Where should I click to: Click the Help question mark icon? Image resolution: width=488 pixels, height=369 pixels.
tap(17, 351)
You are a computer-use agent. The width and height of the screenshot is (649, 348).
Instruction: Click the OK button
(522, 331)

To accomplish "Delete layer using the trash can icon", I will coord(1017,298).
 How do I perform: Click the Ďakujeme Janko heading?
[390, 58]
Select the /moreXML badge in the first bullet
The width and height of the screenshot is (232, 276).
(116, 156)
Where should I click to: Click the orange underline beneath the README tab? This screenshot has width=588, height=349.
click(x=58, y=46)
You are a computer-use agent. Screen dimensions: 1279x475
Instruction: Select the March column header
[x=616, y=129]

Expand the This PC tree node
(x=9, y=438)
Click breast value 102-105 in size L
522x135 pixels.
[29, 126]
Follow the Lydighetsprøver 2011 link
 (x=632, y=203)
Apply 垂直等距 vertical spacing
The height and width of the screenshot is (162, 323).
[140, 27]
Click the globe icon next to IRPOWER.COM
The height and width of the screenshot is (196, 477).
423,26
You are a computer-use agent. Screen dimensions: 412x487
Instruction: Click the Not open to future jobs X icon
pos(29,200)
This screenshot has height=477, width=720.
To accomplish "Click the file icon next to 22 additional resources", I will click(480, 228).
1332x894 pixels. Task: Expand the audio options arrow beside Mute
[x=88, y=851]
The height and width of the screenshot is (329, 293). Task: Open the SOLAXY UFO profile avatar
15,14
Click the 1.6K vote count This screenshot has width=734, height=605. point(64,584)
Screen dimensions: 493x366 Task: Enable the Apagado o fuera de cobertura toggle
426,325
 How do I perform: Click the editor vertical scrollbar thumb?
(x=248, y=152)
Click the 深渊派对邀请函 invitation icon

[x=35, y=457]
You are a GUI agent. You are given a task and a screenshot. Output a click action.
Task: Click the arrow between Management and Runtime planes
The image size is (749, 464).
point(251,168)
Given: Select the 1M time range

### WHAT IS REQUIRED:
At the line containing "How do I perform: Click the editor", start transcribing exactly, and continue through the last line of the listing. Stop there and add nothing.

### ANSWER TO THIS PROBLEM:
 How do I perform: Click the editor vertical scrollbar thumb?
(x=248, y=152)
Click the 深渊派对邀请函 invitation icon

[x=35, y=457]
You are a GUI agent. You are given a task and a screenshot. Output a click action.
Task: Click the arrow between Management and Runtime planes
The image size is (749, 464).
point(251,168)
Given: Select the 1M time range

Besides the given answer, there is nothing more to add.